Even if Greece gets its bailout extension this week, its problems are hardly over. Athens can’t draw on any loans until overhauls are delivered, which isn’t envisaged before April’s end—and then only if Mr. Tsipras can win Parliament’s backing for whatever he agrees upon with the troika. That can’t be taken for granted since a section of his party is well to the left even of him and Finance Minister Yanis Varoufakis.

Indeed, Mr. Tsipras and his party spent the past three years vigorously opposing most of the reforms under the current program, which he has had to promise not to reverse. Meanwhile, Athens could run out of money as soon as next month.

Athens and the eurozone will also need to start negotiations on a new bailout. This needs to be in place by the end of June to enable Greece to meet large debt repayments due in July and August. Eurozone politicians and officials warn that agreeing on a new deal could prove even more difficult than extending the current program. But there is very little room for maneuver between the eurozone’s red line of no reduction in nominal debt and Greece’s demand for looser fiscal policy. Even if the eurozone agrees to easier terms on Greece’s existing debts, it will be hard to put those debts on a downward trajectory if Athens runs smaller surpluses.

The task is complicated by the damage inflicted by the events of the past few months. The market access that the government, banks and corporate sector had started to regain last year is now lost and the banking system weakened by recent deposit flight.

The troika is unlikely to share the Greek government’s faith in a debt-fueled, consumption-led recovery and is likely instead to insist on further politically challenging liberalizing measures to encourage investment.

A successful negotiation will ultimately hinge as much on questions of trust as economics. As things stand, trust is in very short supply. Messrs. Tsipras and Varoufakis have spent much of the past month insulting potential allies, playing to the domestic gallery and stirring up hostility to Germany by reviving Nazi-era grievances.

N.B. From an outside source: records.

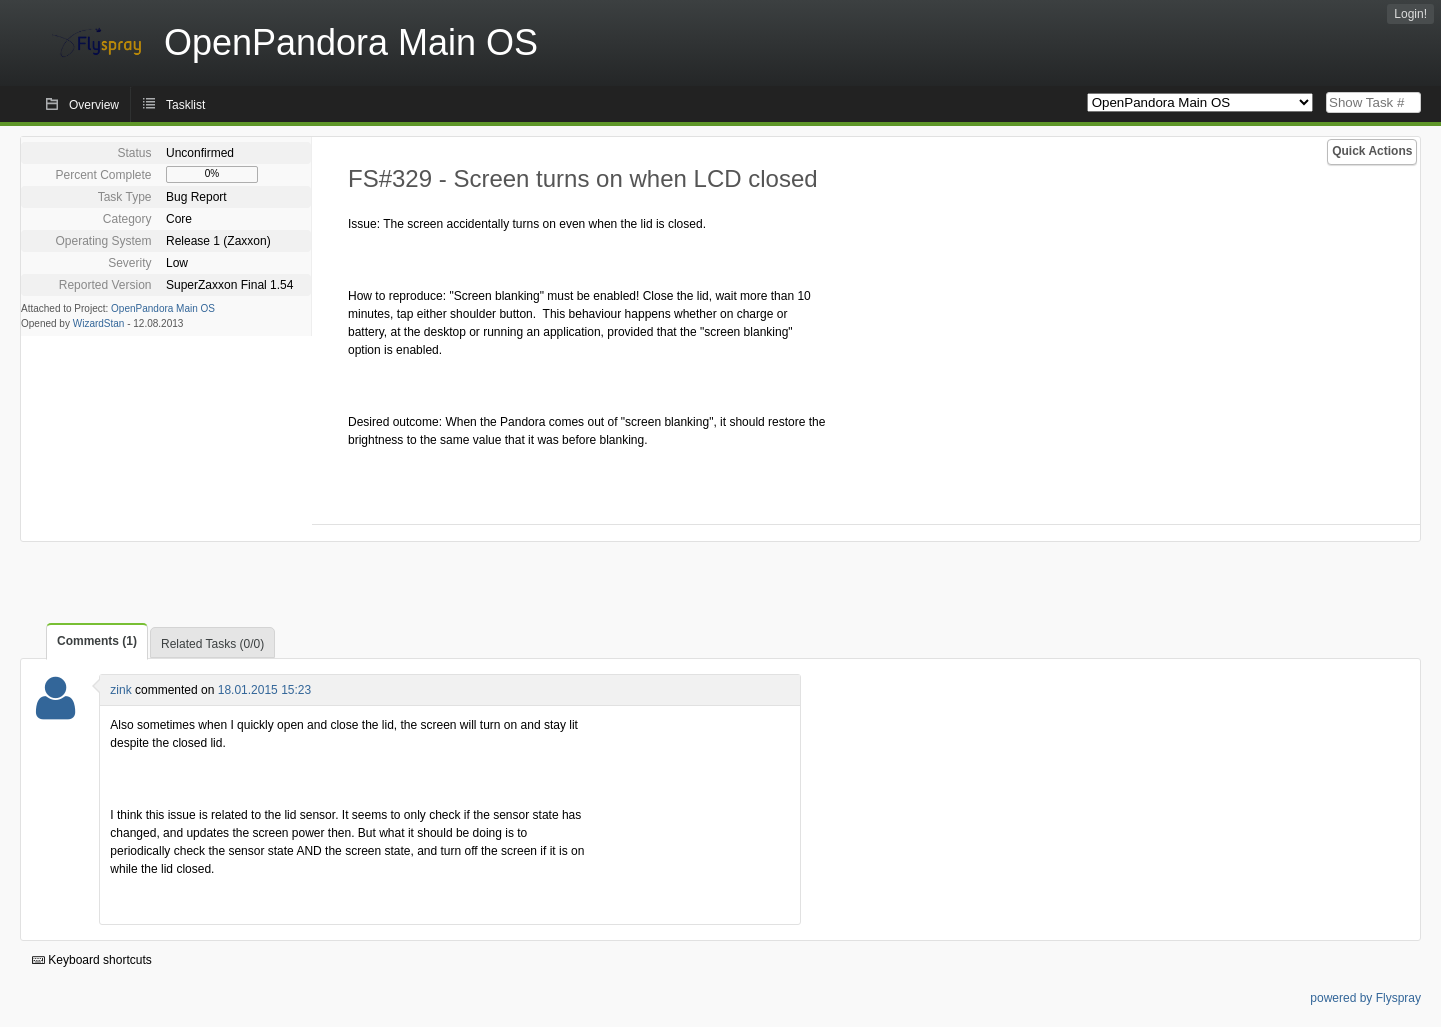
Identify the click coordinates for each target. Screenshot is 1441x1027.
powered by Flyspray (1365, 998)
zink (120, 690)
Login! (1410, 14)
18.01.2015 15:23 (264, 690)
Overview (94, 105)
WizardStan (99, 323)
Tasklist (185, 105)
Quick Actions (1372, 151)
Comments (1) (97, 641)
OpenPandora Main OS (163, 308)
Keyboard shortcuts (92, 960)
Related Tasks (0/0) (212, 644)
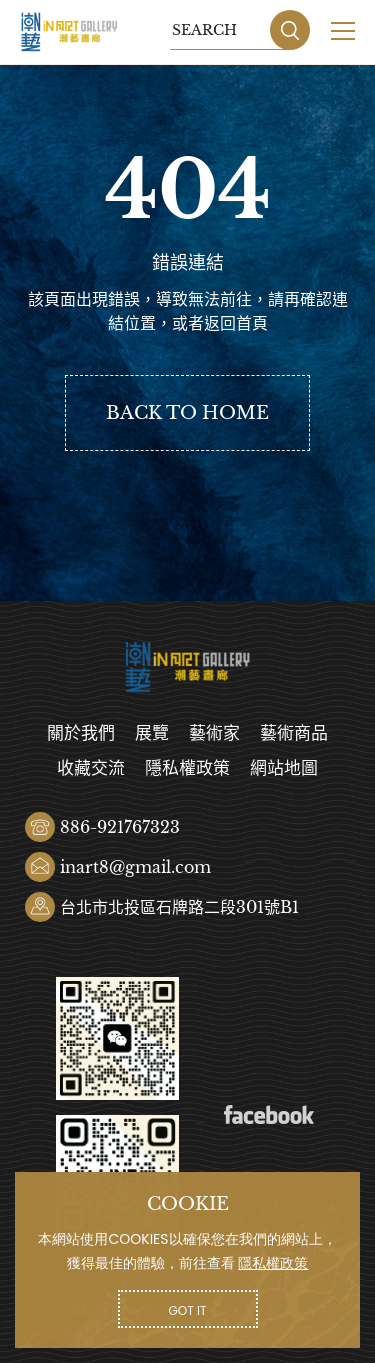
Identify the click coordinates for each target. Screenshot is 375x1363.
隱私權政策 (187, 768)
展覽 (152, 733)
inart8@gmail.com (135, 867)
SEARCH (290, 30)
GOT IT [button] (188, 1310)
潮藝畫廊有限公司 (69, 32)
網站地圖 (284, 768)
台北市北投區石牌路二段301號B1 (179, 907)
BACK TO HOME (187, 413)
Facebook (269, 1115)
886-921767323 (120, 827)
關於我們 (81, 733)
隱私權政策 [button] (273, 1263)
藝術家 (214, 733)
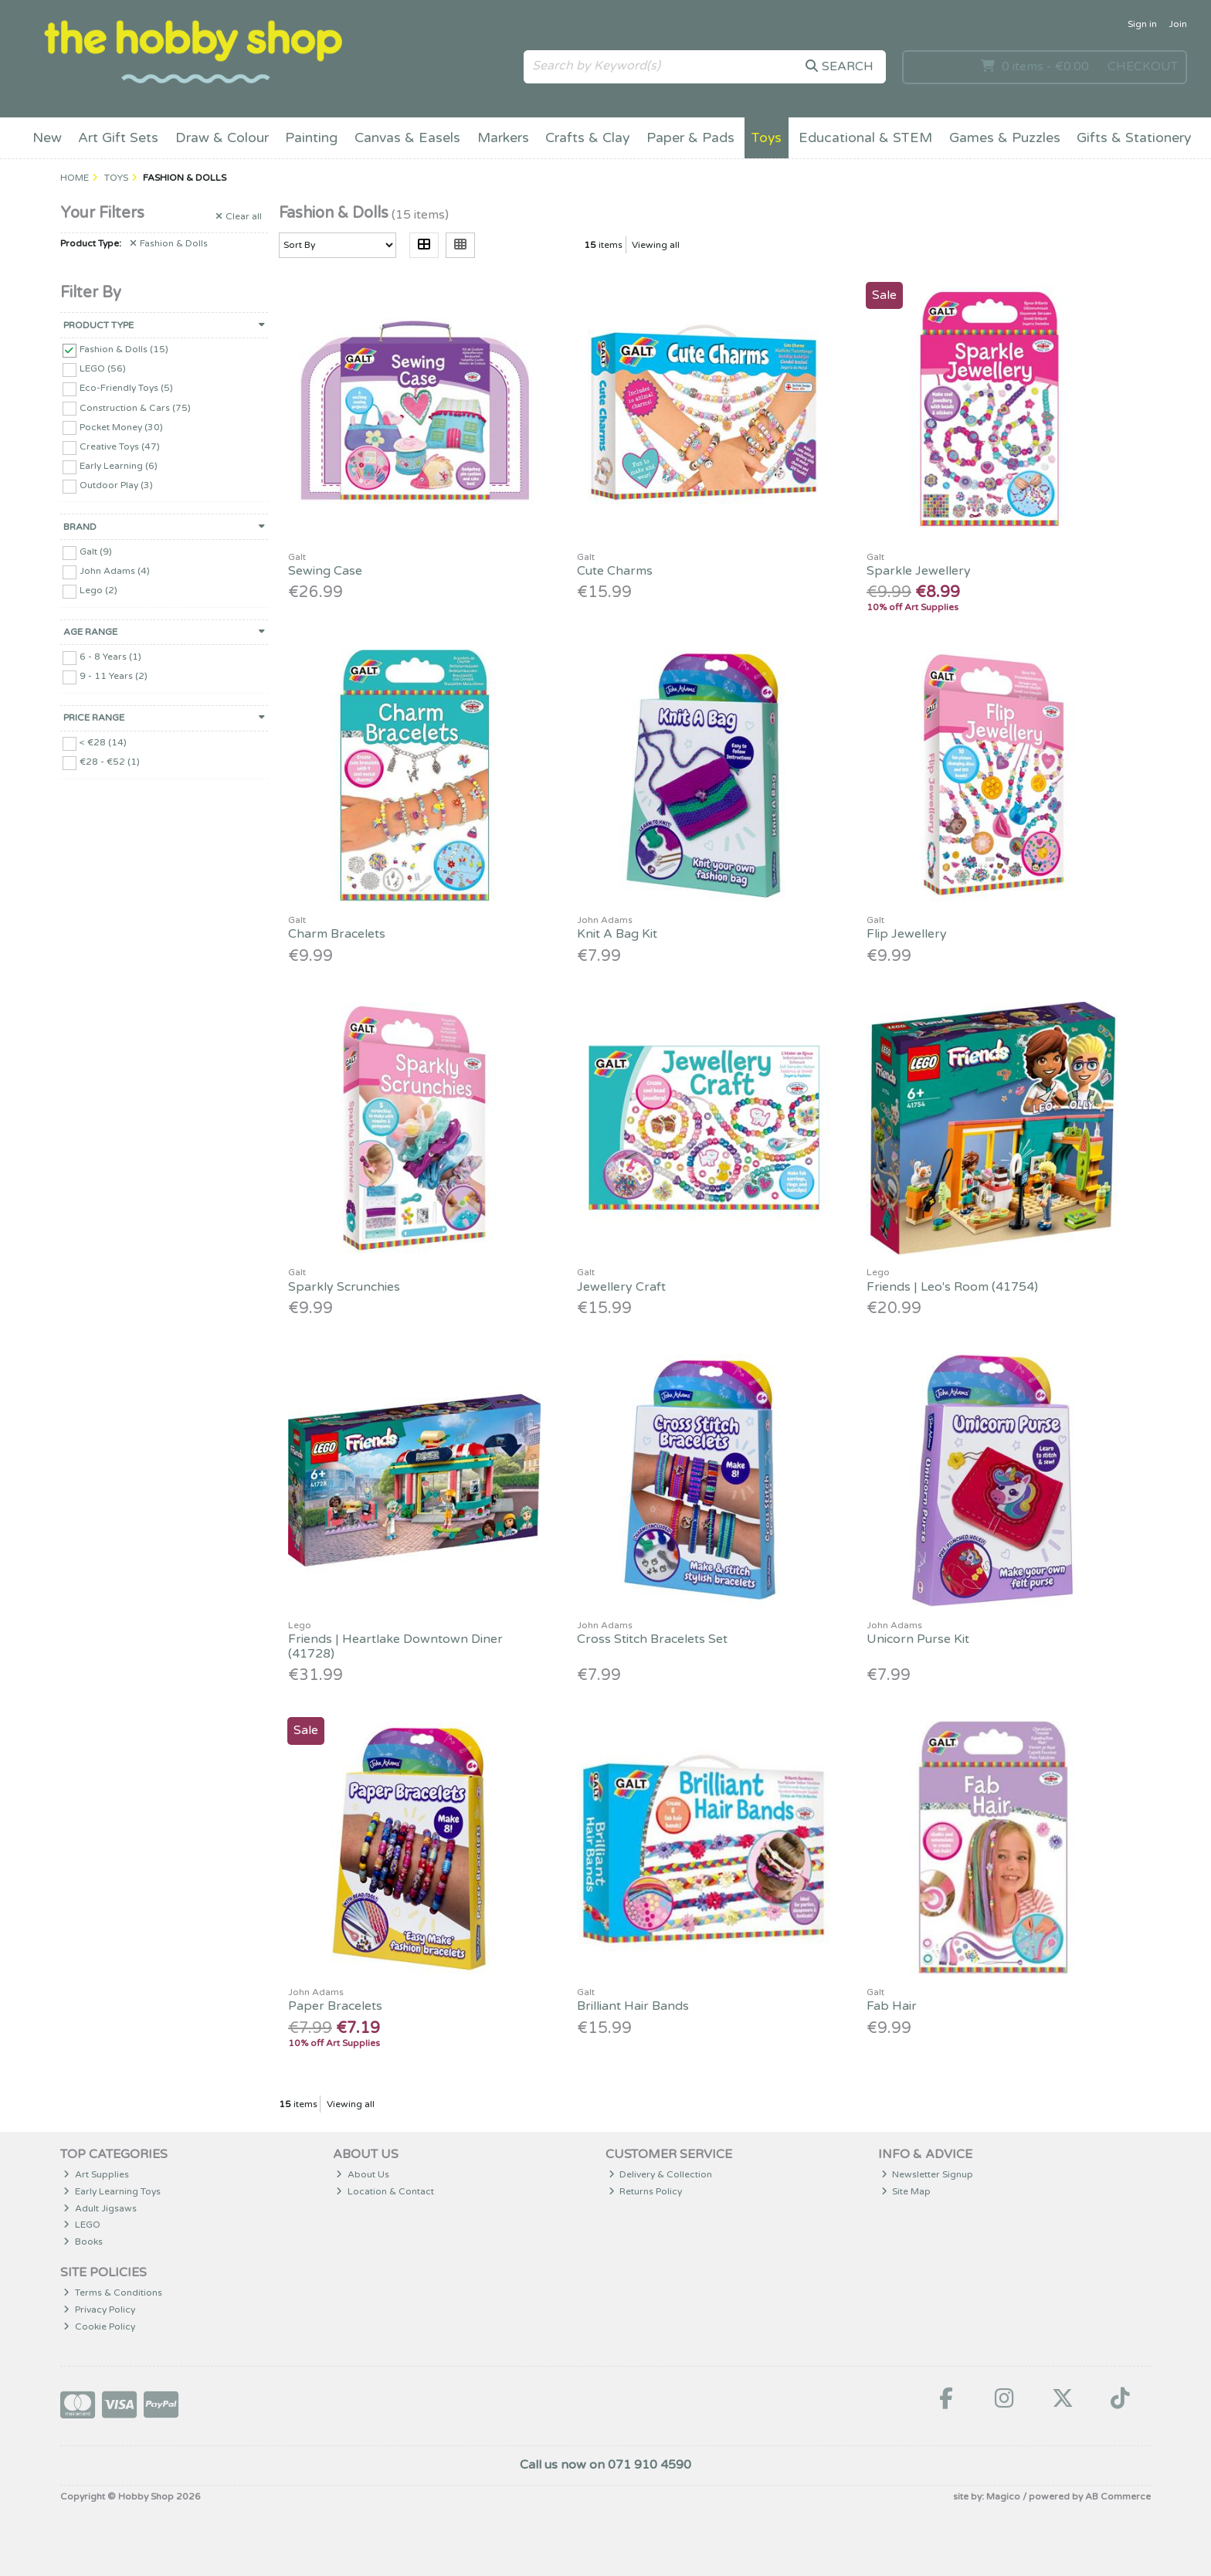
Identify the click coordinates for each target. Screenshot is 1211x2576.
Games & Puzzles (1004, 138)
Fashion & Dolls (169, 243)
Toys (766, 138)
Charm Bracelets (336, 934)
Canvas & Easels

Any time bought for Greece by an extension of the current program is also time bought for Messrs. Tsipras and Varoufakis to demonstrate they can make the transition to statesmen, becoming reliable counterparties whose word can be trusted and who are willing to respect the rules that underpin Europe’s single currency.

So far, this remains an open question. Mr. Tsipras has capitulated on many issues in the past week as he has met his date with political and economic reality. But he will have to capitulate on plenty more if he is serious about putting Greece’s place in the eurozone once again beyond doubt.